▸ Rows:
==*==
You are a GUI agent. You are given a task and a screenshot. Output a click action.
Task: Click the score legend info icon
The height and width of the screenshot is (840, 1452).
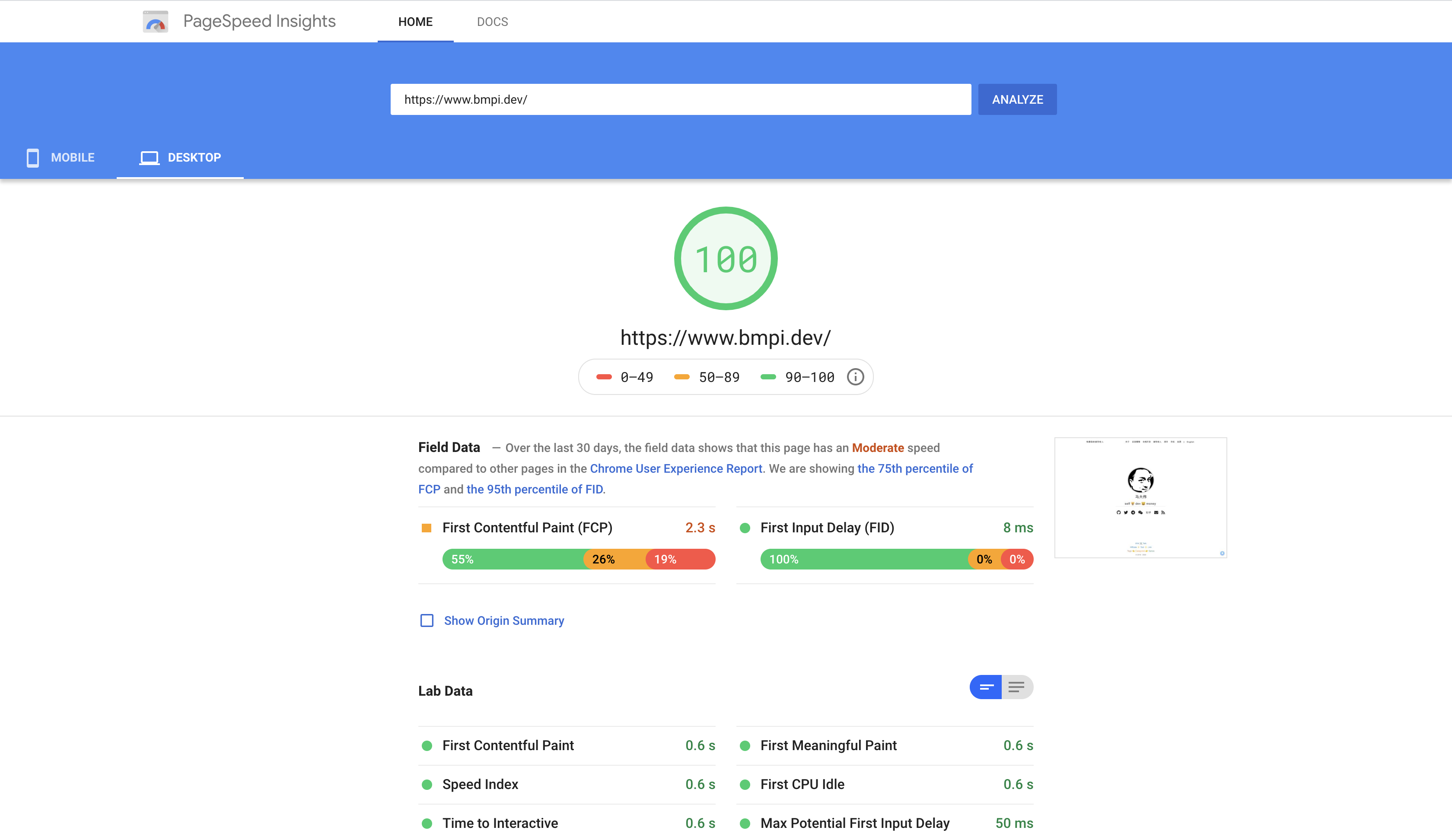point(855,377)
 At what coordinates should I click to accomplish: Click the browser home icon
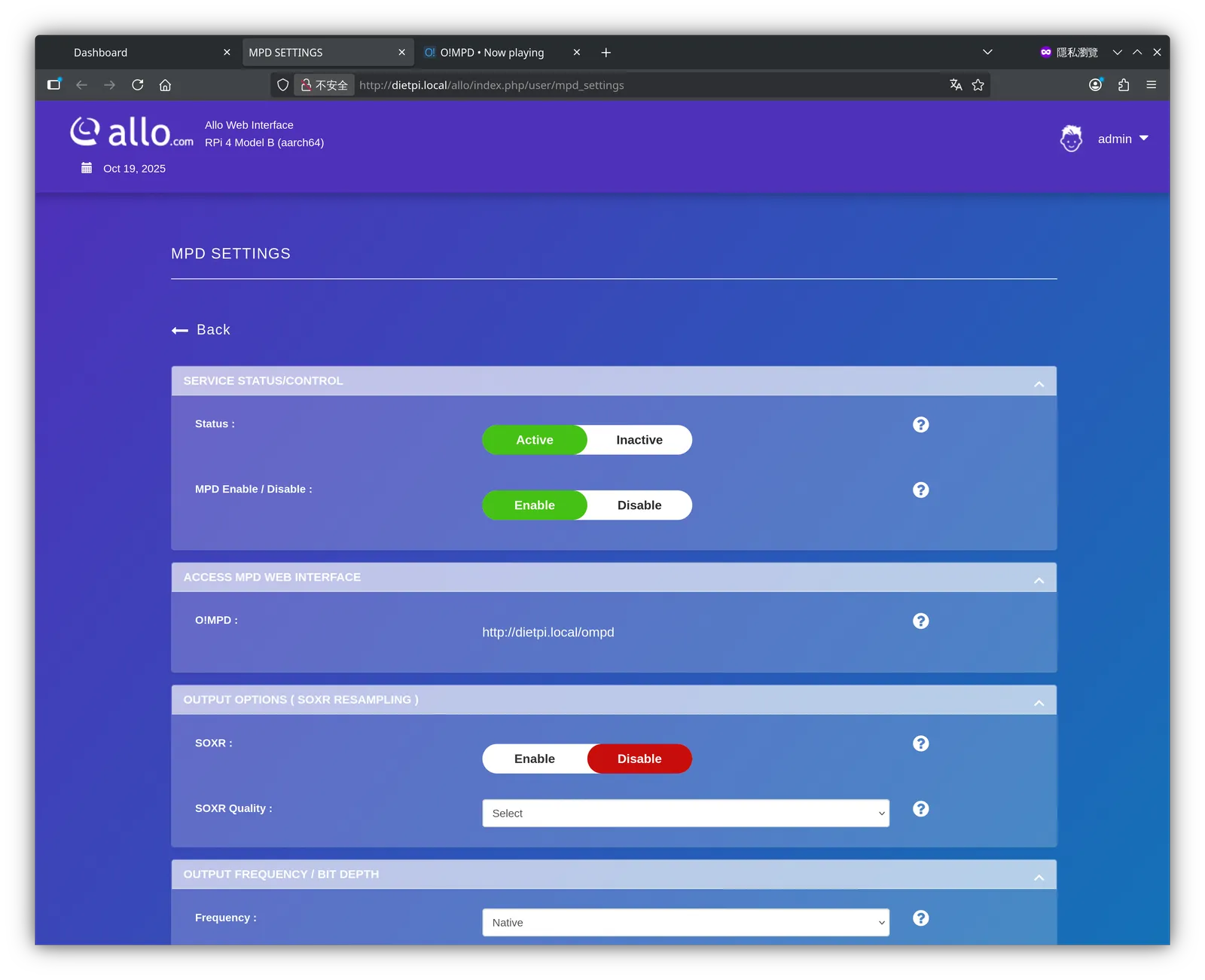(x=165, y=85)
==*==
▸ What this task involves:
Switch every "icon" in the material to "button" and write the lines out again with nothing else changed, omitting the pictures.

▸ Written reply:
You are a GUI agent. You are given a task and a screenshot. Output a click action.
Task: Click the score legend info button
The height and width of the screenshot is (840, 1452).
point(855,377)
 At what coordinates should I click to accomplish: Click the browser home button
(x=165, y=85)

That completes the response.